* _Stored records_
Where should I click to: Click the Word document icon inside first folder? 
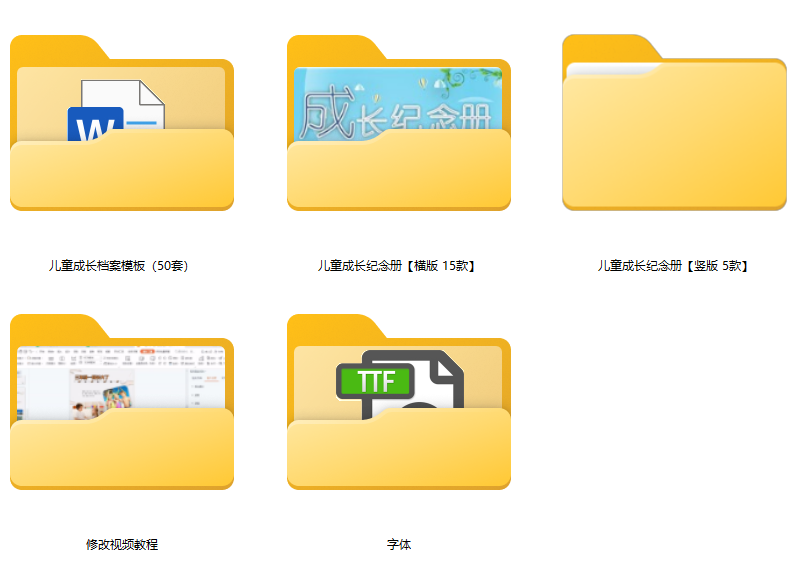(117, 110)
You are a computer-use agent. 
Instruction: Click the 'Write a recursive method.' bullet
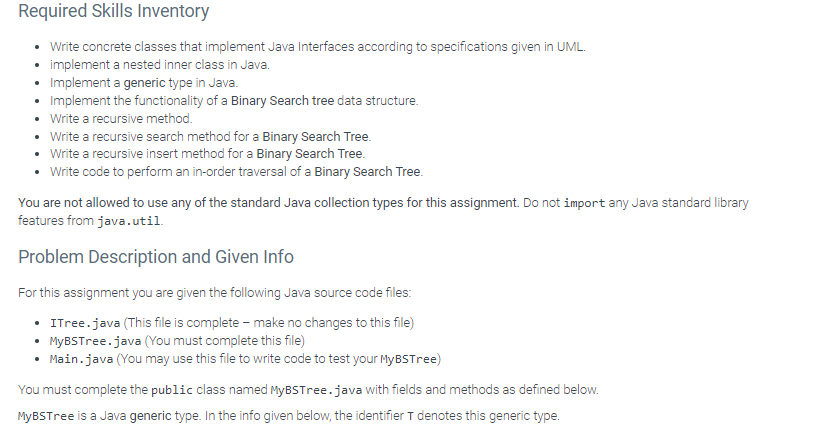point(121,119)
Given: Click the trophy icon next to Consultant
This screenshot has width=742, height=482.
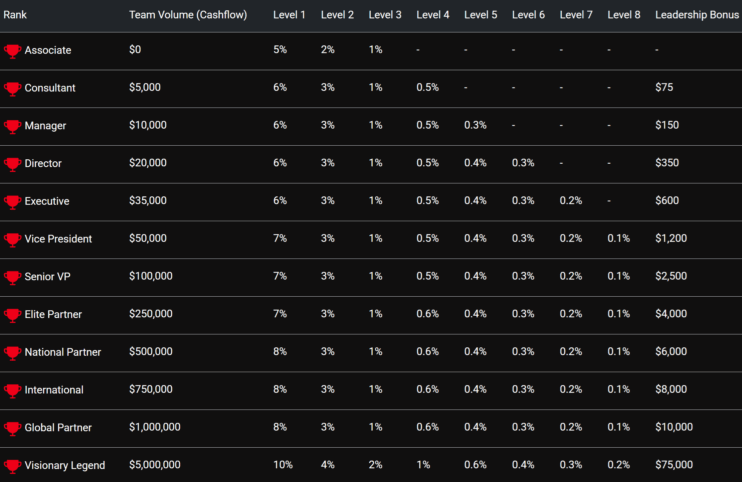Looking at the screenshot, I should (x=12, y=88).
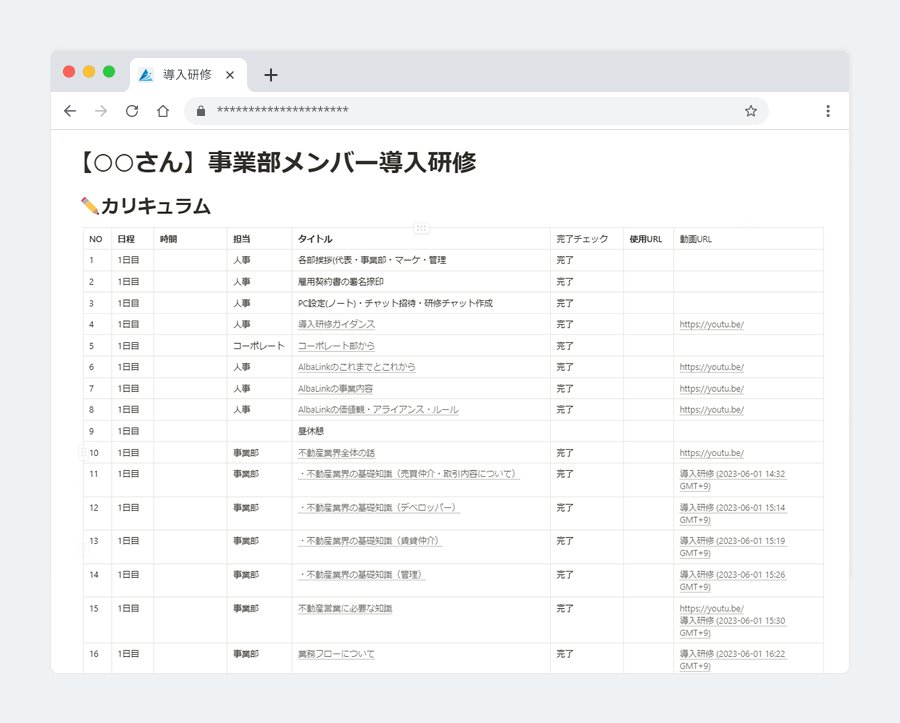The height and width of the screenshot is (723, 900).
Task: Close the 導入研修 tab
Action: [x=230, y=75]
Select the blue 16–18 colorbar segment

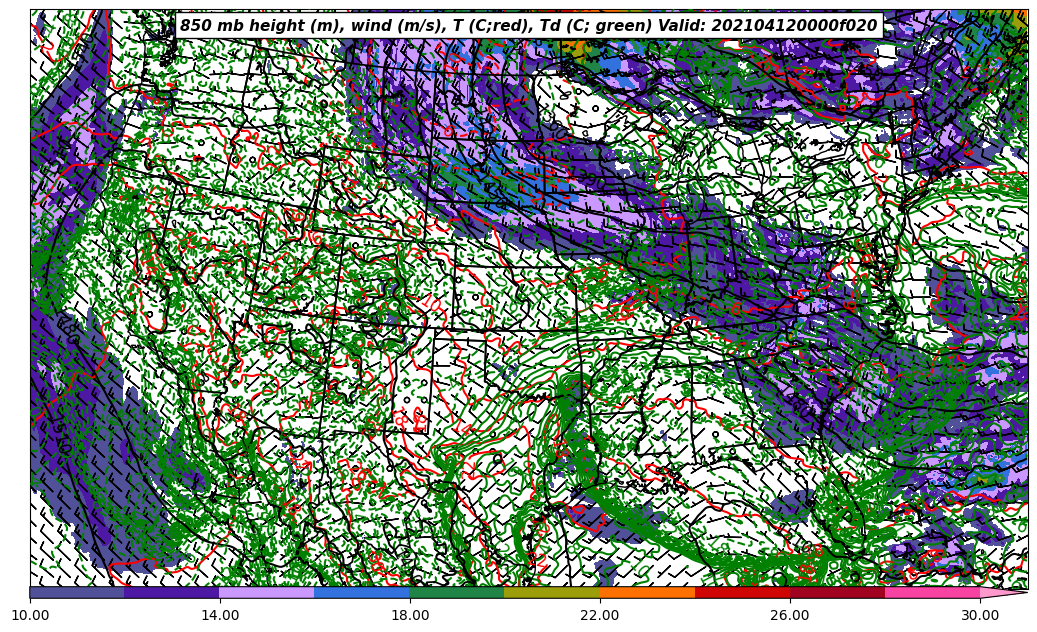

* _WORK INSTRUCTIONS_
Repeat exactly the lines from the one holding "Given: Click the" through the last line of the entries, both included; the pictures do not belong in the copy.

* _RESPONSE TO THIS TASK_
Given: Click the trophy icon next to Consultant
This screenshot has width=742, height=482.
Looking at the screenshot, I should (x=12, y=88).
The height and width of the screenshot is (723, 900).
Task: Close the 導入研修 tab
Action: [x=230, y=75]
Select the blue 16–18 colorbar segment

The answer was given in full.